両親と兄妹がいましたが、彼が11歳の時に兄が亡くなり、その3年後に父親、また3年後に母親が亡くなりました。
彼は、二十代~三十代にかけて伊勢や播州を巡りながら作品を制作しました。
大胆にデフォルメされ、荒々しく奇抜に描かれた作品はどこか妖しげな印象を与え、ある種の恐ろしさすら感じさせます。
このような作風は、当時から現代においてもなお、見た人が忘れられなくなるほどの衝撃を与え続けています。

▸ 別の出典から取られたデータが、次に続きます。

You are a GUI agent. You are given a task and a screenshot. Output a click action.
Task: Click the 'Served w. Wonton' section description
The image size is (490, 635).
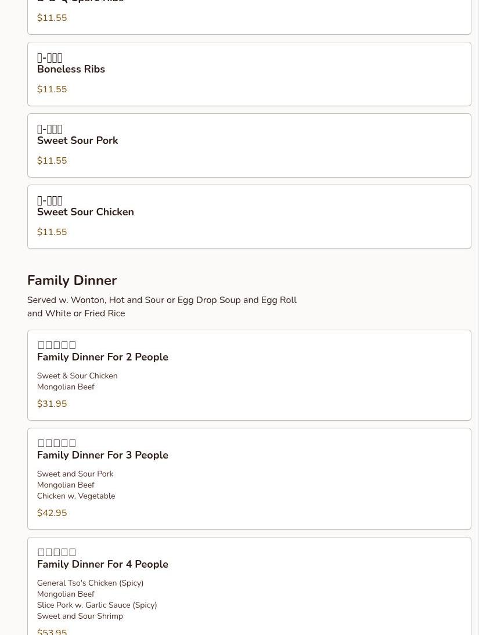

代表作には『群仙図屏風』『旧永島家襖絵』などがあります。
辻 真砂は、女性画や風景画を中心とする洋画家です。
無所属のまま活動を続けており、定期的に個展を開催しています。
辻は1951年に大阪府で生まれました。
関西美術院に通い、卒業後は1976年~1980年までスペインに留学します。
1989年になると「真砂美塾」という画塾を開きます。
日本で育まれた「侘び寂び」などの情緒や、抽象性をもった写実を追求することを理念として掲げ、今も多くの作家が彼に技術を学んでいます。
その徹底されたリアリズムは、人や自然を美しく抒情的に表現し、光の動きや髪の質感、布の素材感、表情までをも繊細に描き切っています。
温かくも力強い女性の「生」を感じる彼の作風はとても魅力的です。
また、脆さや苦悩などといった要素も作品に散りばめ、上手くバランスを取っているようにも感じられます。
誰かの母であり子でもある、そんな彼女たちの背景に垣間見える物語を想像するのも、楽しみ方のひとつかもしれません。
北田 稔は1969年に埼玉県で生まれ、専門学校卒業後はアニメーターやデザイナーとして活躍していきます。後にイラストレーターとして独立し、展覧会の実施や、SNSを通じて作品や制作過程の様子を発信するなど、現在においても幅広く活動を続けております。
作品の共通するポイントとしましては、可愛らしい動物やキャラクターが柔らかなタッチ感で描かれており、和やかで心癒されるような印象を与える作風が特徴的です。主に猫や鳥などを万年筆で描いたり、水彩画でとても温かみのあるイラストを描くこともあります。
また、キャラクターたちが四季と共に描かれる作品も多く、作品と一心同体かのように季節感を味わえるのも魅力の一つとなります。
小早川 清は、美人画を得意とし、大正から昭和にかけて活躍した画家です。
現代的な女性像を描き、艶やかで上品な雰囲気を繊細に表現しました。小児麻痺の後遺症のため、左手一本で絵を描いたことで知られています。
小早川は、1899年に博多に生まれました。19歳で上京し、近代日本画の巨匠として知られる「鏑木清方」に師事し、美人画を学びます。
鏑木の開いた画塾で腕を磨き、1924年に開催された第5回帝展にて「長崎のお菊さん」を出品し、初入選を果たしました。
1927年頃には木版画の制作を始め、「近代時世粧」というシリーズを出版して表現の幅を広げていきました。芸者歌手の市丸を描いた「旗亭涼宵」が第14回帝展で新特選を受賞するなど、多くの功績を残しました。
その後も熱心に活動を続けていた小早川ですが、1948年に東京の自宅で脳溢血により亡くなります。
彼は数多くの作品を手掛け、特に昭和初期の作品は高く評価されました。
代表作には『長崎のお菊さん』『春琴』『蘭館婦女の図』などがあります。